I had my processor type selected correctly when configuring the kernel, but here's my menuconfig kernel configuration file if anyone wants to look through it to see if I messed up somewhere (even if I did I can just recompile it again. Had to do that a few times now already): http://pastebin.com/YbiLyqeX

Thanks in advance.

----------

## rh1

Are you deliberately trying to use 32bit? Your kernel is configured that way. Not sure if that is part of the problem

If your not trying to use 32bit, did you use a 64 bit install cd?

----------

## dmpogo

Did you enable SMP in kernel ?

----------

## TheBird

 *rh1 wrote:*   

> Are you deliberately trying to use 32bit?
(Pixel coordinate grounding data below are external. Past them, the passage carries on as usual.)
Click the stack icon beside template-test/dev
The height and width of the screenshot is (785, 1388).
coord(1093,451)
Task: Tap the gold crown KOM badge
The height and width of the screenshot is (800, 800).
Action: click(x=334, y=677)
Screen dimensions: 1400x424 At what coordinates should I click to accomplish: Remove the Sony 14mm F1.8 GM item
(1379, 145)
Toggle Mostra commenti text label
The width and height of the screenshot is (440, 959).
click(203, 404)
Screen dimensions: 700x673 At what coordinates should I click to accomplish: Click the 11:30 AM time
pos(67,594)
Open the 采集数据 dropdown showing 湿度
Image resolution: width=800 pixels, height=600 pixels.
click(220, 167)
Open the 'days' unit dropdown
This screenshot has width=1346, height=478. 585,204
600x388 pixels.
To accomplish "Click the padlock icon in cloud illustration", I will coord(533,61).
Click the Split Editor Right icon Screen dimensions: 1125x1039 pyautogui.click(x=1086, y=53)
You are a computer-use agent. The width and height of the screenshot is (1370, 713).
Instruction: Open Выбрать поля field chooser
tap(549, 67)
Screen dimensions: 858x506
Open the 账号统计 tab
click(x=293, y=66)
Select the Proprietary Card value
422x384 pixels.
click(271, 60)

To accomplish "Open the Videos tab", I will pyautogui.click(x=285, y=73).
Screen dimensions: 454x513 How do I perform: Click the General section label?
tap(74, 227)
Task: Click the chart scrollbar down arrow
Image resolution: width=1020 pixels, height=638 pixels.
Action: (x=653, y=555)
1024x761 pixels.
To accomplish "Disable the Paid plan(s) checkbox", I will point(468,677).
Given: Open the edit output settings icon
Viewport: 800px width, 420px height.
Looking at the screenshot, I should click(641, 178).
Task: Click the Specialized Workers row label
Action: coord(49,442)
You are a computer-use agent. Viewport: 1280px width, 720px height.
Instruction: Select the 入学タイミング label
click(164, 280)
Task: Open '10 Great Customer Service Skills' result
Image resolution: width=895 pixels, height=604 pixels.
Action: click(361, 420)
Your kernel is configured that way. Not sure if that is part of the problem
> 
> If your not trying to use 32bit, did you use a 64 bit install cd?

 

I was intending to use 32bit, so I don't that's the problem.

 *dmpogo wrote:*   

> Did you enable SMP in kernel?

 

Yes, SMP is enabled.

Right now, I'm gonna go enable all the extra SMP related options I can find until some combination works, because I have no idea why it's acting like this.

----------

## suicidal_orange_II

Random thought - are all the cores enabled in BIOS?  The attached .config looks fine to me...

----------

## TheBird

 *suicidal_orange_II wrote:*   

> Random thought - are all the cores enabled in BIOS?  The attached .config looks fine to me...

 

Yes, all the cores are enabled and they work just fine in Windows 7.

This is really baffling.

----------

## Etal

Does it show the correct number of cores with a livecd?

----------

## trilexx

I believe you should actually get this output 8 times, because all i7 cores are hyperthreaded. On my i7 L620, which is a dual core mobile processor, I get this output 4 times, two times for two hyperthreaded cores. Could it be you have set apci=off as kernel boot parameter? If so, try without. Do you have ACPI enabled in the BIOS?

greetings,

trilexx

----------

## dmpogo

 *trilexx wrote:*   

> I believe you should actually get this output 8 times, because all i7 cores are hyperthreaded. 

 

Correct

----------

## Naib

can you paste your .config for your running kernel

Also could you boot from whatever install medium you used and see what /proc/cpuinfo shows. this will determine if it is kernel or bios related

----------

## suicidal_orange_II

 *Naib wrote:*   

> can you paste your .config for your running kernel 

 

It's linked in the first post if you'd like a look  :Smile: 

----------